_Gegeven tekst_.
- - -
Een ergernis over het ik-geloof
Dit weekend kwam een documentaire online over het uit de kast komen van Wilke Stuij van EO-Beam. Het ging over haar homoseksualiteit en de tot dan toe verborgen relatie die zij heeft met een vrouw. 22 minuten lang vertelt ze haar verhaal. Het woord ‘ik’ viel nog al wat keren. Met geen woord werd er gerept over Gods wil.
Ik wil eerlijk zijn: de documentaire ergerde me. Mijn ergernis kwam hierbij niet voort uit het feit dat zij homoseksueel is of dat ze daar een documentaire over maakt. Dat is al zo vaak gedaan dat ik dat weinig interessant meer vind (daarbij brachten deze 22 minuten beeld wat dat betreft inhoudelijk ook niets nieuws). Nee, wat mij ergerde was vooral de enorme ik-gerichtheid van het verhaal, juist van iemand die een voorbeeld is en een spreker, een onderwijzer in het evangelie. ‘Kijk mij gaan…‘ ‘Ben ik nog wel welkom als…’ ‘Wat sta ik hier te doen…’ ‘Hoe kan ik deze leugen leven…’ ‘Ik wil meer voelen…’ ‘Wat betekent dit voor mij…’ ‘Ik voel me hypocriet…’ ‘Ik zeg het al jaren, maar ik doe het steeds niet…’ ‘Ik ben daar zo klaar mee…’ ‘Ik wil niet meer zo door…’ ‘Ik wil dit stoppen…’ ‘Ik ben bang dat ik niet meer kan doen wat ik graag doe…’ ‘Misschien mag ik wat ik heel graag doe en waar ik ook best wel goed in ben, dan zo meteen niet meer doen?’ Zo ging het maar door. Ik, ik, ik, ik, ik.
- - -
_Vastgelegde gegevens_.

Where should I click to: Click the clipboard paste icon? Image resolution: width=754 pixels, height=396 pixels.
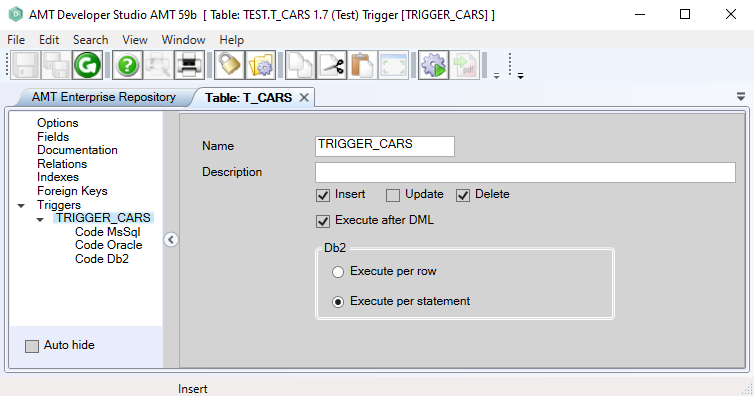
- - -
_Op te lossen_. Vertaal deze zin uit de tekst over de documentaire in het Engels: "Mijn ergernis kwam hierbij niet voort uit het feit dat zij homoseksueel is of dat ze daar een documentaire over maakt". Baseer je uitsluitend op de tekst.

_Resultaat_. My annoyance here did not stem from the fact that she is homosexual or that she is making a documentary about it.